Start of SUPPLIED MATERIAL
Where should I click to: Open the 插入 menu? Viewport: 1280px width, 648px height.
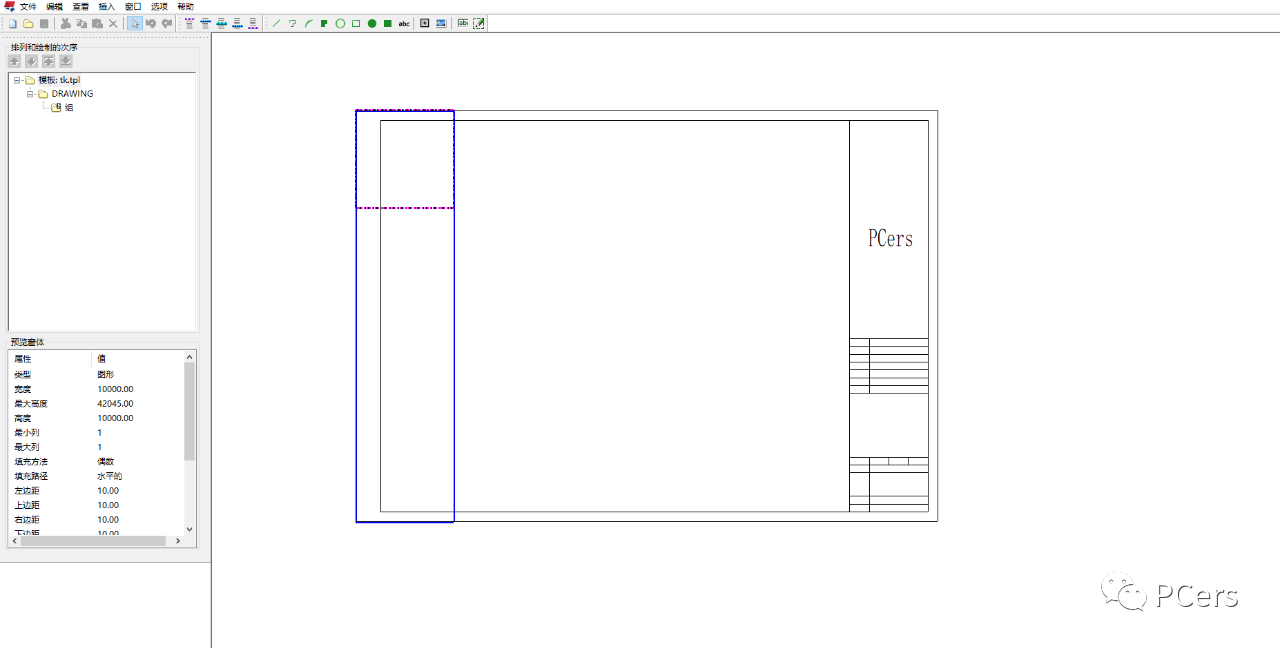point(106,6)
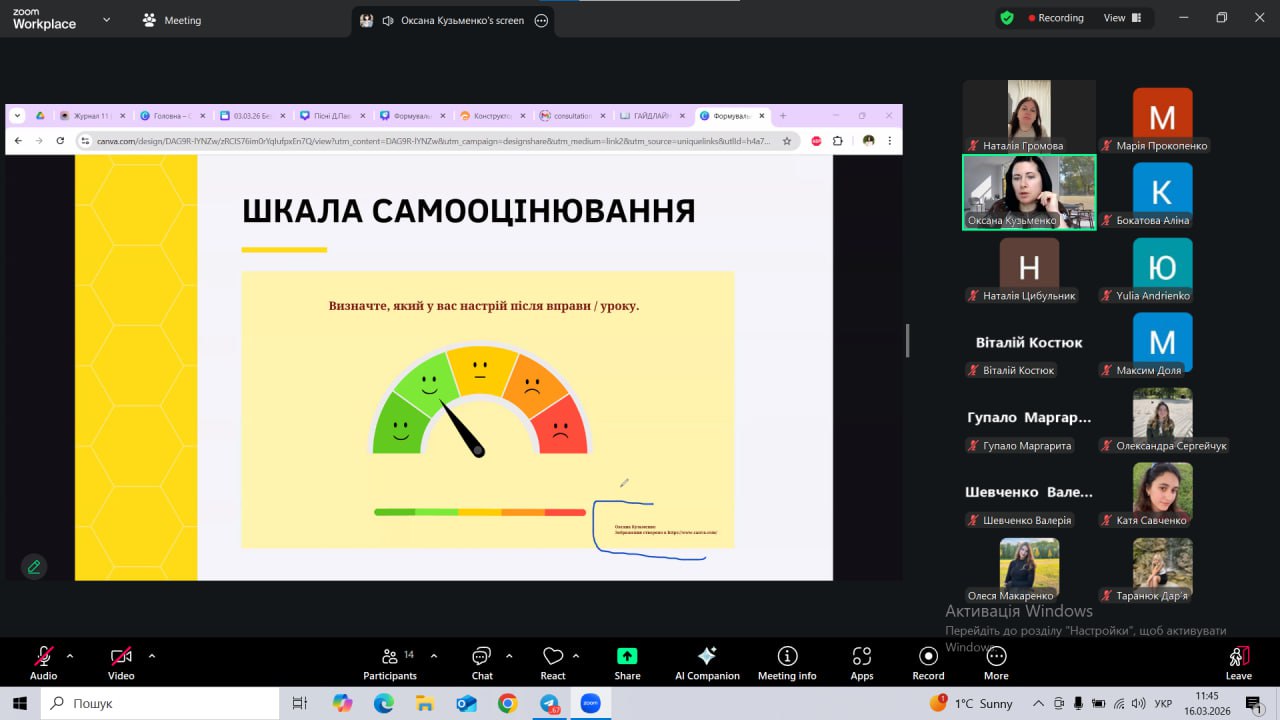Open screen share options ellipsis button
The width and height of the screenshot is (1280, 720).
(x=541, y=20)
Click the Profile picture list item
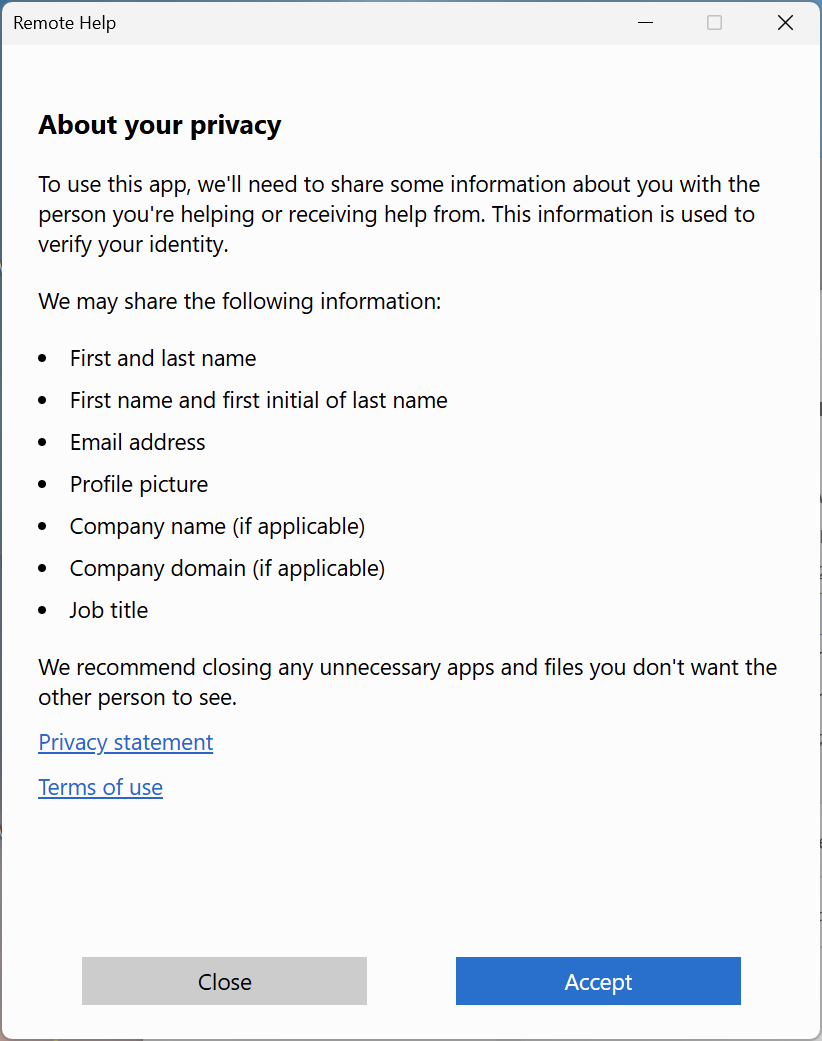822x1041 pixels. click(139, 485)
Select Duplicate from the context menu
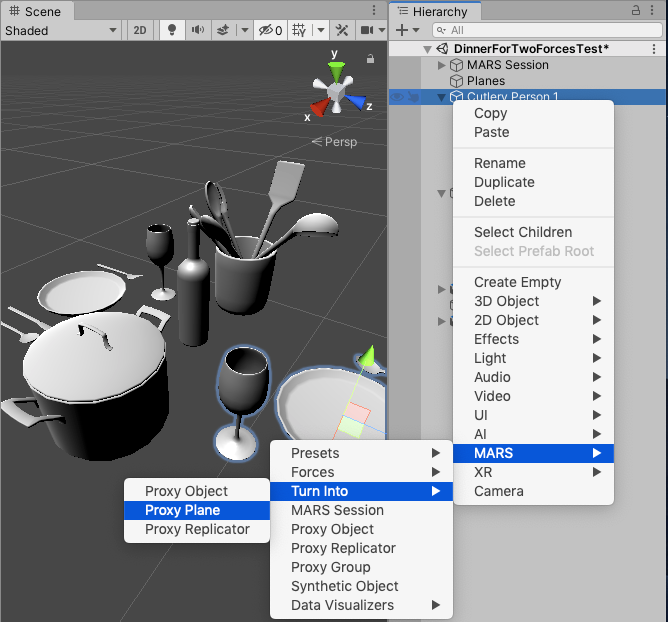 point(504,182)
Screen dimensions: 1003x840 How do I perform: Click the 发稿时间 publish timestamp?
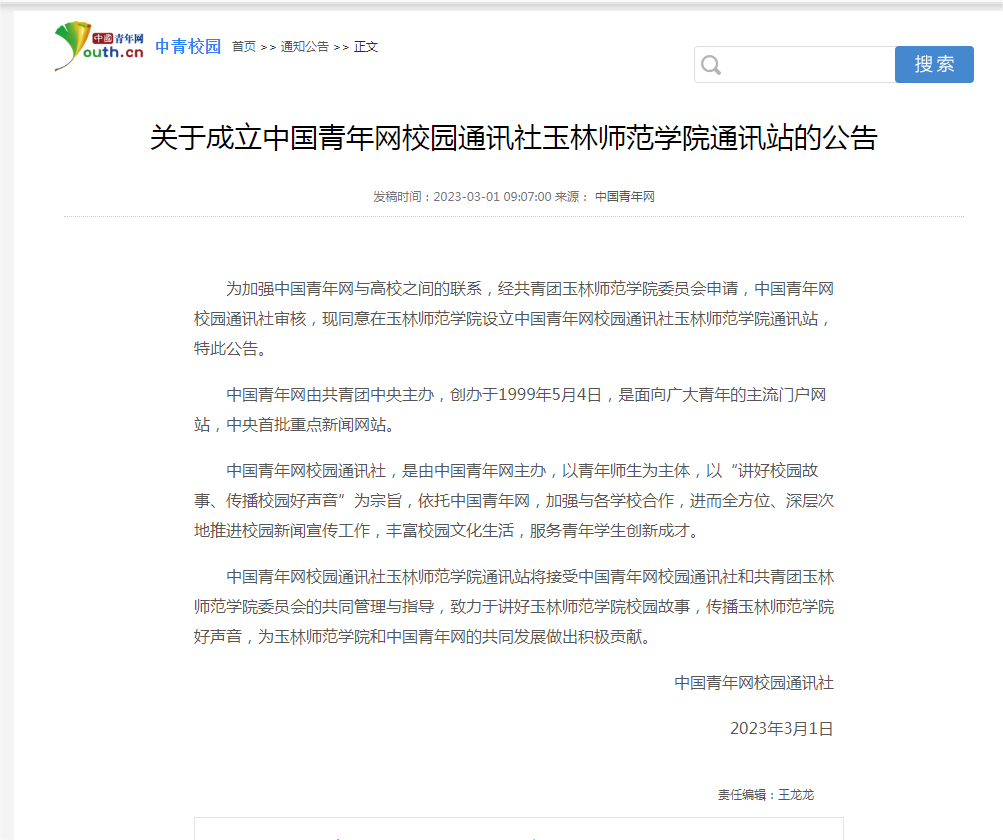pos(462,197)
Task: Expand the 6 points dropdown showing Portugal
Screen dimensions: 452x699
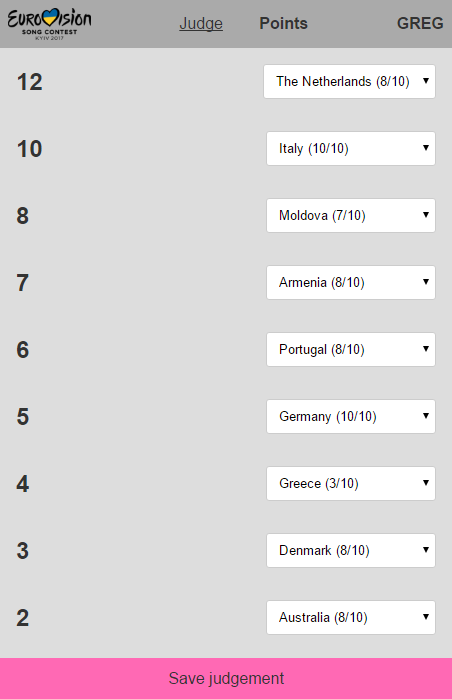Action: tap(351, 350)
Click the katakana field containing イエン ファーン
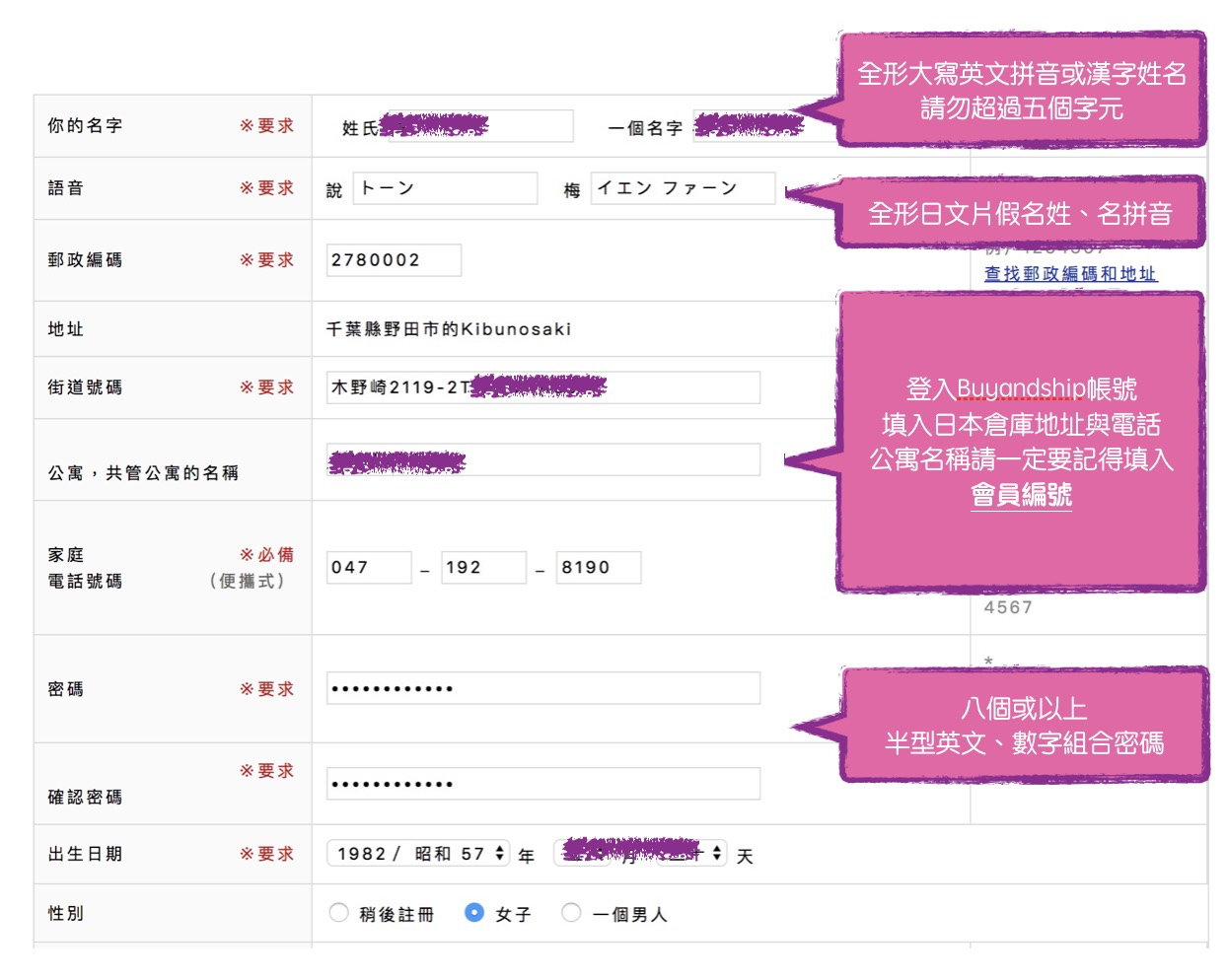Image resolution: width=1227 pixels, height=980 pixels. coord(683,188)
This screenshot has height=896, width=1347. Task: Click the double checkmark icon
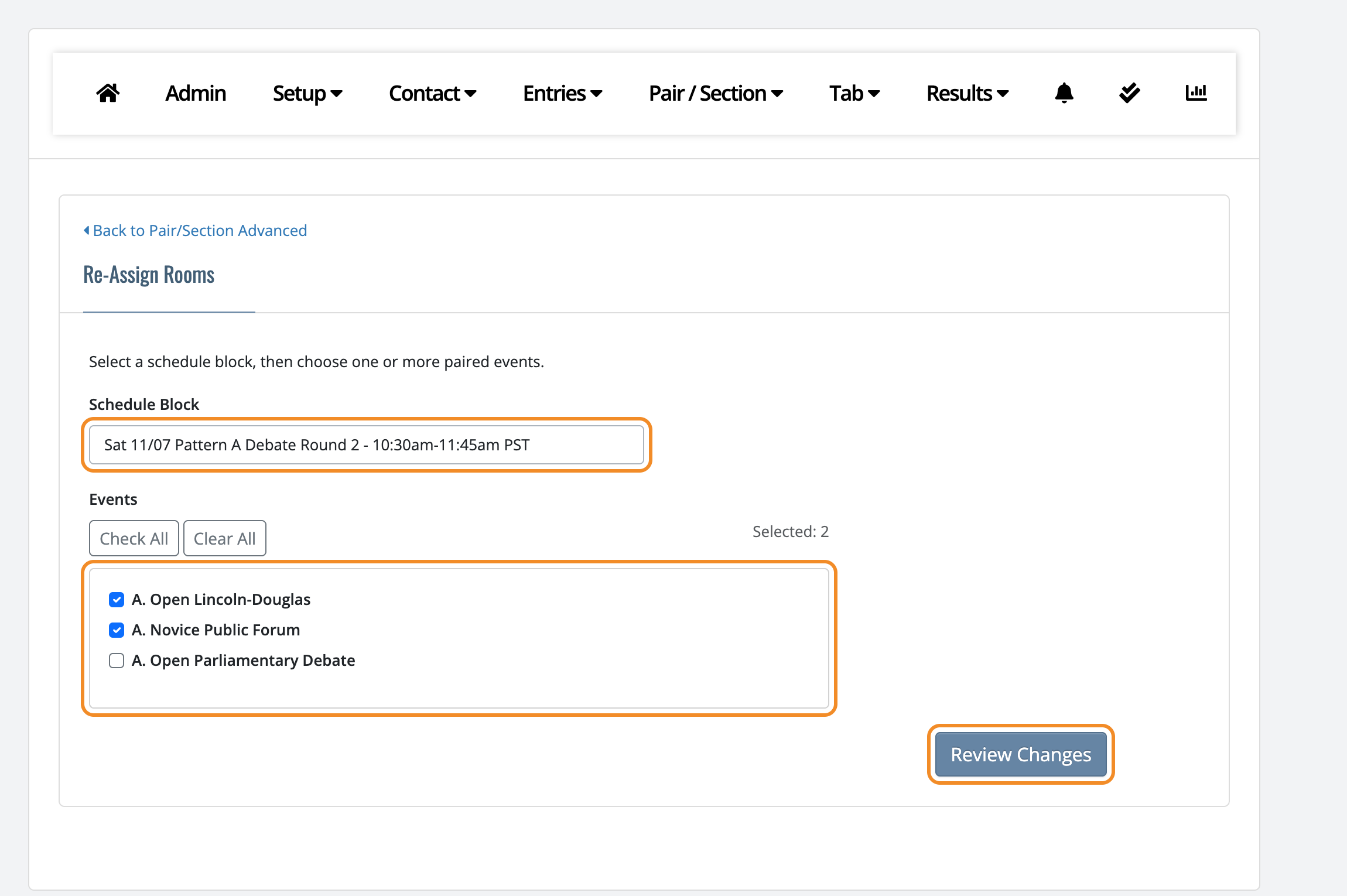pyautogui.click(x=1129, y=93)
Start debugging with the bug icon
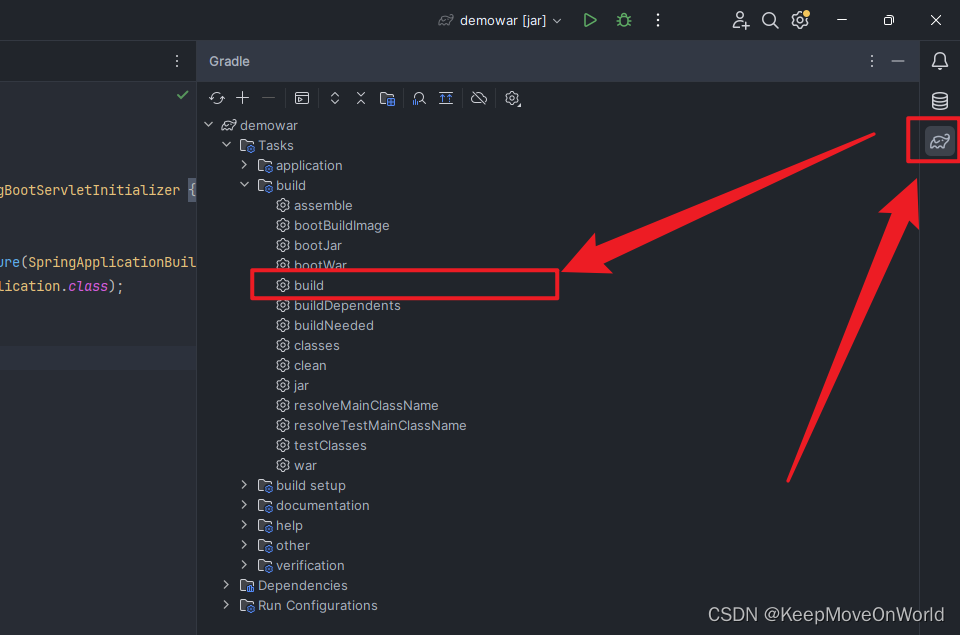Image resolution: width=960 pixels, height=635 pixels. [x=623, y=19]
End of SUPPLIED MATERIAL
TASK PROMPT: Transcribe the listing exactly; omit all images.

SOLUTION BELOW:
Where should I click to: Open the 插入 menu? Viewport: 1280px width, 648px height.
point(106,6)
Open screen share options ellipsis button
The width and height of the screenshot is (1280, 720).
(x=541, y=20)
Click the Profile picture list item
822x1041 pixels. click(139, 485)
Select Duplicate from the context menu
 point(504,182)
Screen dimensions: 1003x840 How do I perform: Click the 发稿时间 publish timestamp?
pos(462,197)
Task: Expand the 6 points dropdown showing Portugal
Screen dimensions: 452x699
Action: tap(351, 350)
Click the katakana field containing イエン ファーン
Image resolution: width=1227 pixels, height=980 pixels. coord(683,188)
This screenshot has height=896, width=1347. Task: Click the double checkmark icon
pyautogui.click(x=1129, y=93)
Start debugging with the bug icon
Image resolution: width=960 pixels, height=635 pixels. [x=623, y=19]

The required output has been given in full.